08.08.2017
Yönetmen Koltuğu: Alain Resnais
5) Je t’aime, je t’aime (Seni Seviyorum, Seni Seviyorum) – 1968
Fransız Yeni Dalgası’nın o dönem Hollywood’un yüksek bütçeli, bol efektli bilim-kurgu filmlerine karşı Godard’ın, 1965 yapımı Alphaville, une étrange aventure de Lemmy Caution’u ve ondan üç yıl sonra bu kez sol kıyıdan Resnais’in Je t’aime, je t’aime’yi bilim-kurgu çekmek için bütçenin, efektlerin, yıldız oyuncuların vs gerekmediğini ispatlayan önemli örneklerdendir. Resnais, daha sonra Mon oncle d’Amérique’de iyice ete kemiğe büründüreceği insan-fare ikilemine, hafızanın karanlık dehlizlerine bizleri zorunlu bir ortaklığa mecbur bırakıyor.

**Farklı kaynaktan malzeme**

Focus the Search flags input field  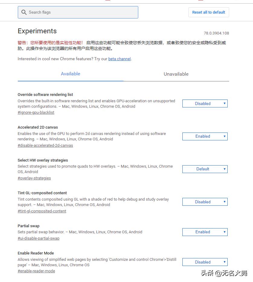[82, 12]
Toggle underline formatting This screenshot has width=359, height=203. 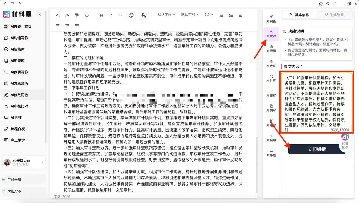[x=121, y=15]
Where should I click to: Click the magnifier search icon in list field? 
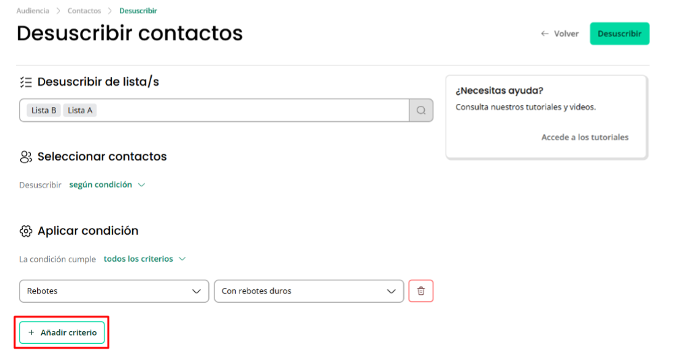tap(421, 111)
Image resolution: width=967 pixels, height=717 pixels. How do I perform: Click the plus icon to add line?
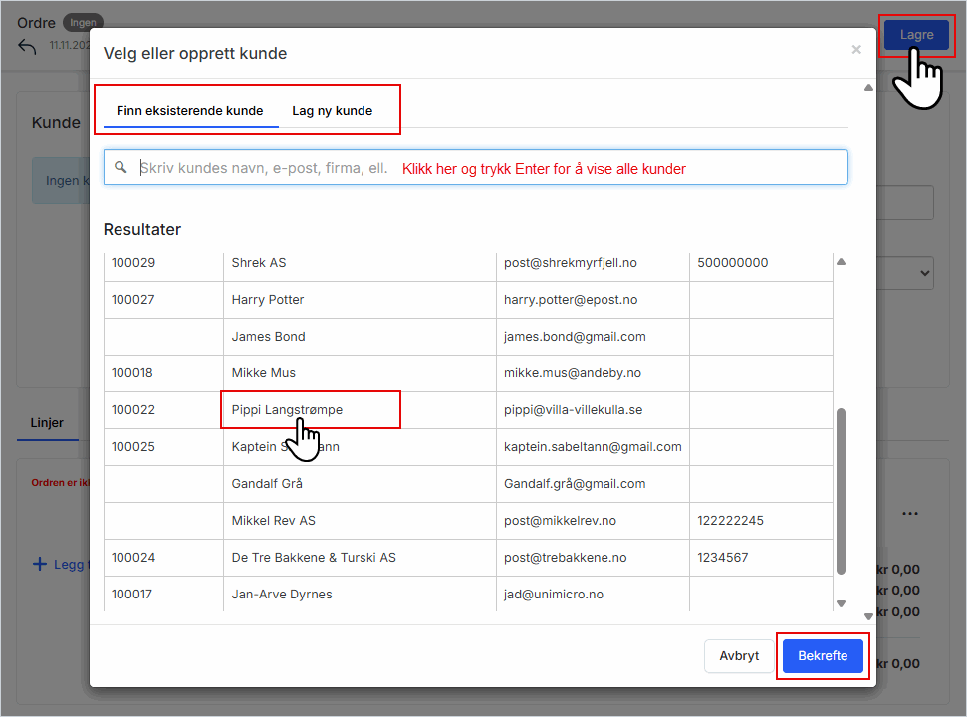pos(40,564)
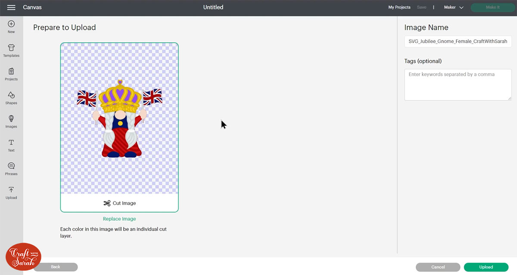
Task: Expand the chevron next to Maker
Action: point(461,7)
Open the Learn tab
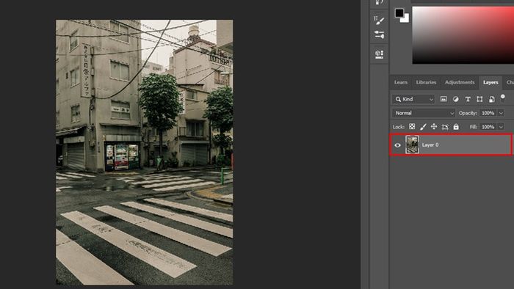Viewport: 514px width, 289px height. (401, 82)
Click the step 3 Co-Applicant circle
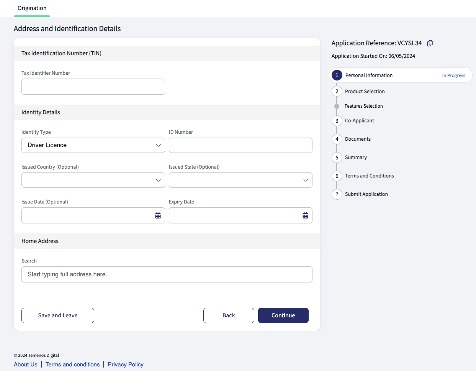476x371 pixels. click(x=337, y=121)
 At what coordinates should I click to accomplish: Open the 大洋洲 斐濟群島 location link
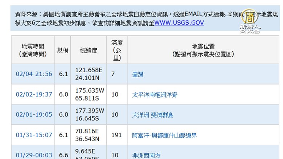coord(153,115)
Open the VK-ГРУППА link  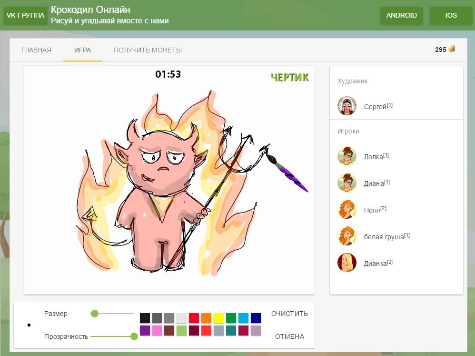pyautogui.click(x=26, y=15)
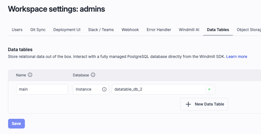Click the green status indicator for datatable_db_2
261x134 pixels.
(209, 89)
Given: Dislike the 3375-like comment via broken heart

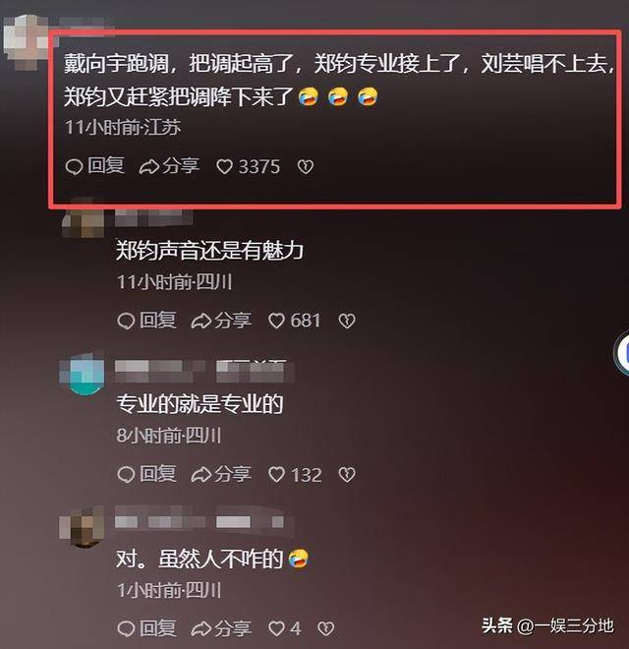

Zira aşk acısı çektiği için intihara girişmiş, fakat bu girişimi başarısız olmuş olan Claude Ridder adlı karakterimizin hafızasına yaptığı yolculuk, biz seyirciler için öylesine zor bir tecrübe ki…
Hafızanın Dehlizlerinde Kaybolduğumuz Eşsiz Bir Deneyim
Ridder’in birbirini takip etmeyen, bazı anları ise tekrar tekrar önümüze çıkaran yolculuğu, onun âşık olduğu kadın ile olan günlerini hatırlayıp acı çekmesine, biz seyircilerin ise anlamak istedikçe anlayamayıp, rahatsızlık duymasına sebep olan bir deneme çıkarıyor karşımıza. Resnais, tek kelimeyle seyirci olan bizlerle kedi-fare oyunu oynuyor bu filmiyle. Tabii Ridder, bir fareyse bir kediyi alt edecek kadar zeki bir fare. Çünkü alt eden biz değil o oluyor. Ridder’in hafızasının derinliklerine daldıkça kaybolduğumuz bu eşsiz deneyim, bir aşkın ardından duyulan üzüntüyü de fazlasıyla hissettirmekten geri kalmıyor.